Should those who are willing to be donors receive priority in the receipt of organs? Such an approach has been adopted in the US, Singapore and Israel.
It might be argued that this would unfairly penalise those who object to donation on the grounds of religion. However, if the incentive structure worked to increase the supply of organs, then even those who objected may have a better chance of receiving an organ should they need one. Could this not work for all?
It’s a little bit like insurance, if you pay the premium, you can receive the benefit.
exploring the OPTIONS
It is estimated that 18 patients on the waiting list in America die every day. The United States, as in many countries, relies on a simple system of altruism, or what might be called the opt-in approach. They hope that enough people will register as organ donors because they think it is the right thing to do. But this system is not resulting in nearly enough organs for all the patients who need them.
Other countries, like Spain, Wales and Austria, have tried an opt-out approach, or presumed consent. Every patient who dies is assumed to have consented to organ donation, unless they have specifically said otherwise. Problem is this hasn’t necessarily increased the number of organ donations, in part because often families oppose the donation at the time of death.
HOW SPAIN leads the way
Transplants are a matter of statistics, says Rafael Matesanz, the director of Spain’s National Transplant Organisation (ONT), and man behind the numbers that have Spain as the undisputed world leader in donations and life-saving operations.
Spain’s transplant law presumes consent unless otherwise stated, although families do always have the final say here too.
“Spain has not been a leader in surgery or research; we have hardly chalked up any firsts in transplant operations. What we have brought to this area is organisation. Following a philosophy that states that donors do not simply fall from the heavens, we have provided organisation and professionalisation.”

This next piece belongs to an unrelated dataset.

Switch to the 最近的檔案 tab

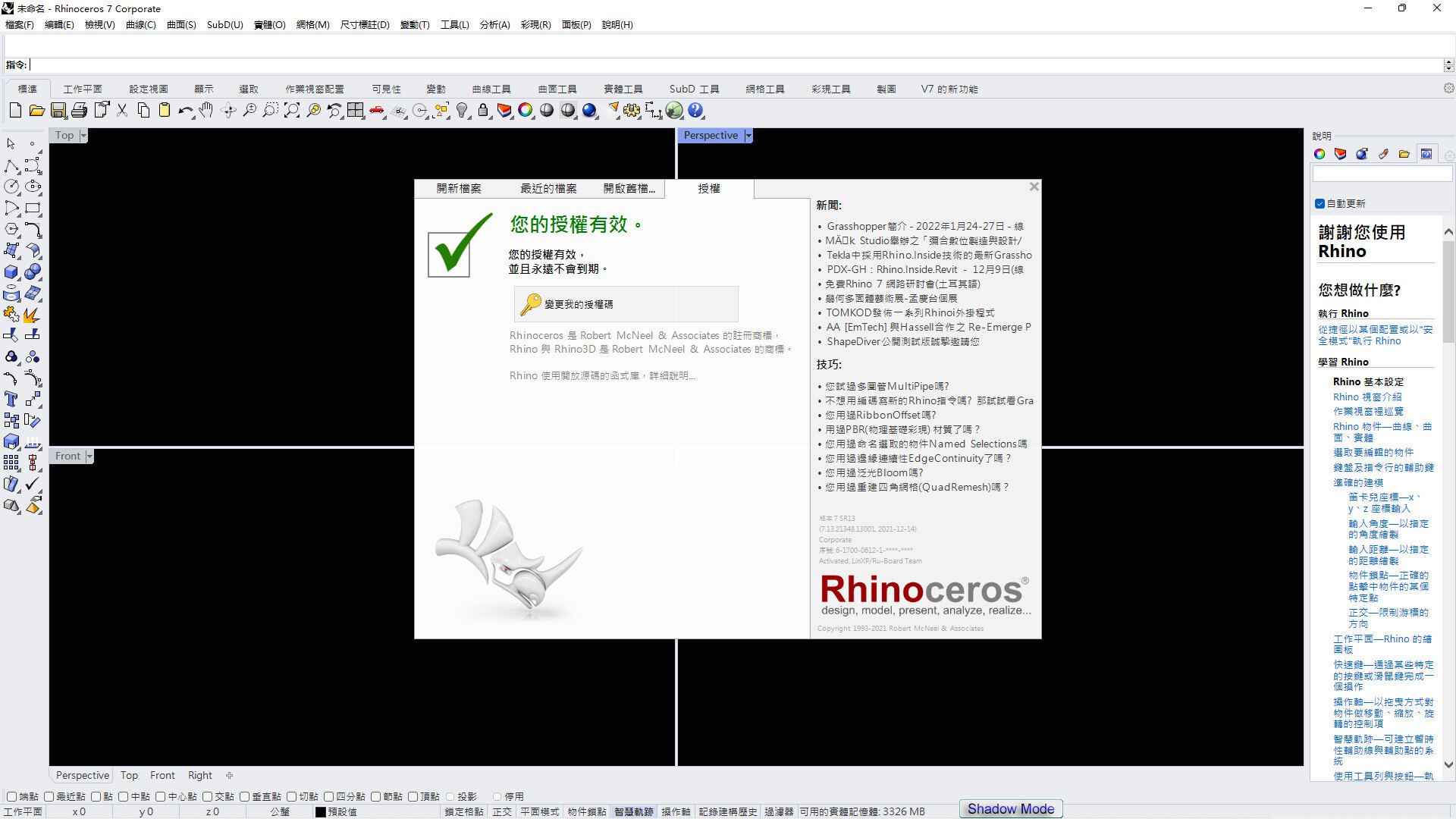tap(548, 189)
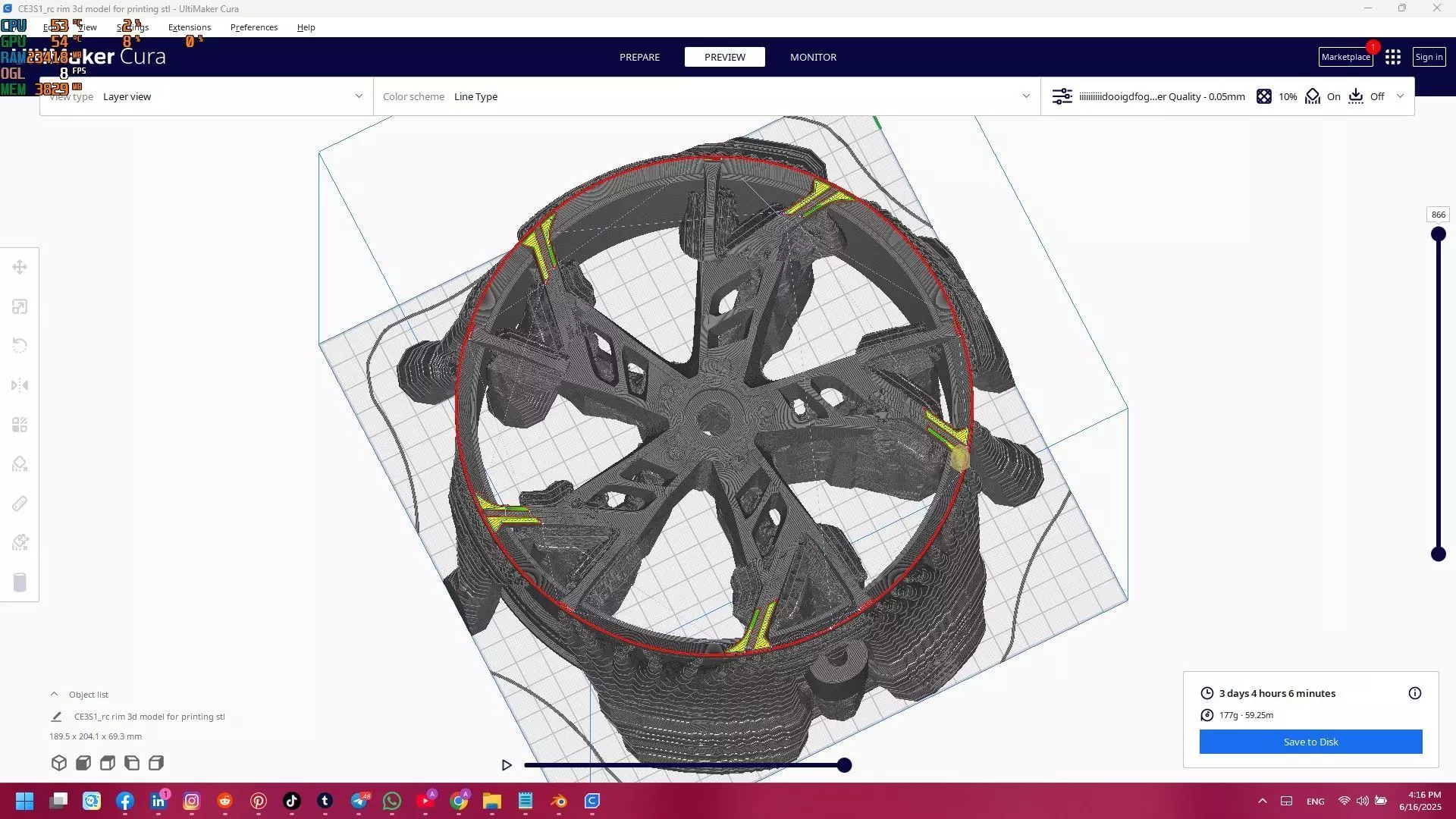Collapse the Object list panel
The height and width of the screenshot is (819, 1456).
point(54,694)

Part of the success is that the ONT is part of Spain’s Health Ministry, keeping the importance of private hospitals in transplant surgery to a minimal. Matesanz also implemented the role of intensive care specialists as transplant coordinators in each hospital. These 16000 specialist trained health workers are aware of the opportunities to gain donors and follow the right protocols to protect organs and tissues.

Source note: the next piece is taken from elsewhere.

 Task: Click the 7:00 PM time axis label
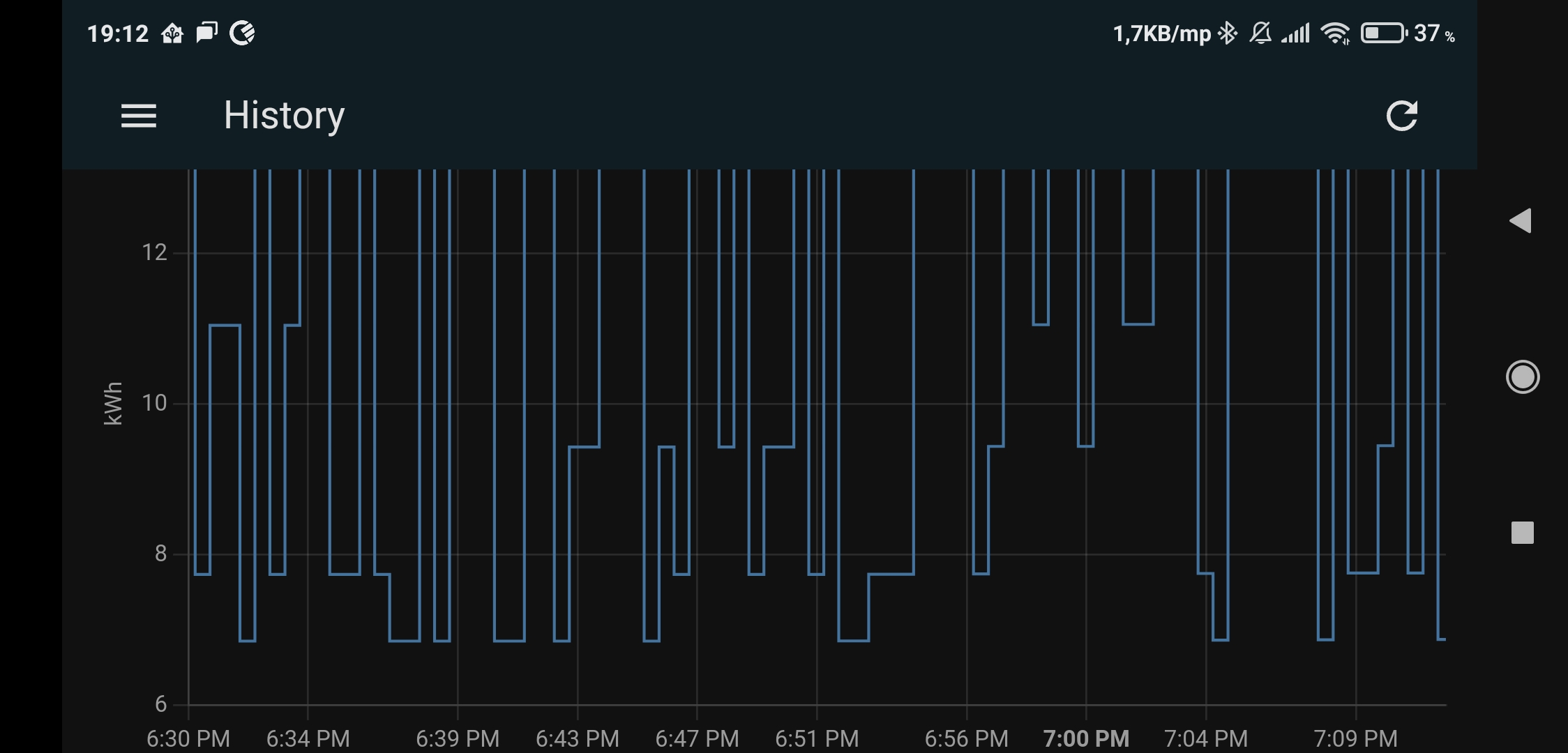click(1085, 738)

Could implementing these organisational and procedural changes make significant improvements to the organ donor rates in other countries?

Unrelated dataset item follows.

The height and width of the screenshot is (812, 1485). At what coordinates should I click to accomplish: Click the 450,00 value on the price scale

israel’s APPROACH TO ORGAN DONATION
There is also the model pioneered by Israel who were until recently ranked at the bottom of Western countries on organ donation. Jewish law prohibits desecration of the dead, which has been interpreted to mean that Judaism prohibits organ donation. As a result, many patients died waiting for organs.
Until Israel decided to try a new system that would give transplant priority to patients who have agreed to donate their organs. In doing so, it has become the first country in the world to incorporate non medical criteria into the priority system, although medical necessity would still be the first priority.
The unfairness of a segment of society unwilling to donate organs, but happy to accept them, is what drove Dr. Jacob Lavee, a cardio-thoracic surgeon who heads the heart transplant program of Sheba Medical Center in Tel Hashomer, to bring about the policy. This was accompanied by a huge public awareness campaign about organ donation, with extensive media support and distribution of organ donation information. The response was overwhelming, as people registered as potential donors.
The consent rate from families as well as the number of organs available for patients increased, leading to 60 percent more transplants in the last year.
Will these solutions work elsewhere?
Now the question arises, will these methods work in other countries or are they successful only within a certain context? Nations around the world are evaluating the options as they try to address the chronic shortage of organs, but can we copy and paste solutions from one country onto another?
How would you feel about these changes? Do you think it’s unfair to force people to ‘opt out’? Do you think it’s unfair to take an organ if you don’t plan to ever donate one? Are there other solutions to this problem? Why do you think people might not want to donate their organs?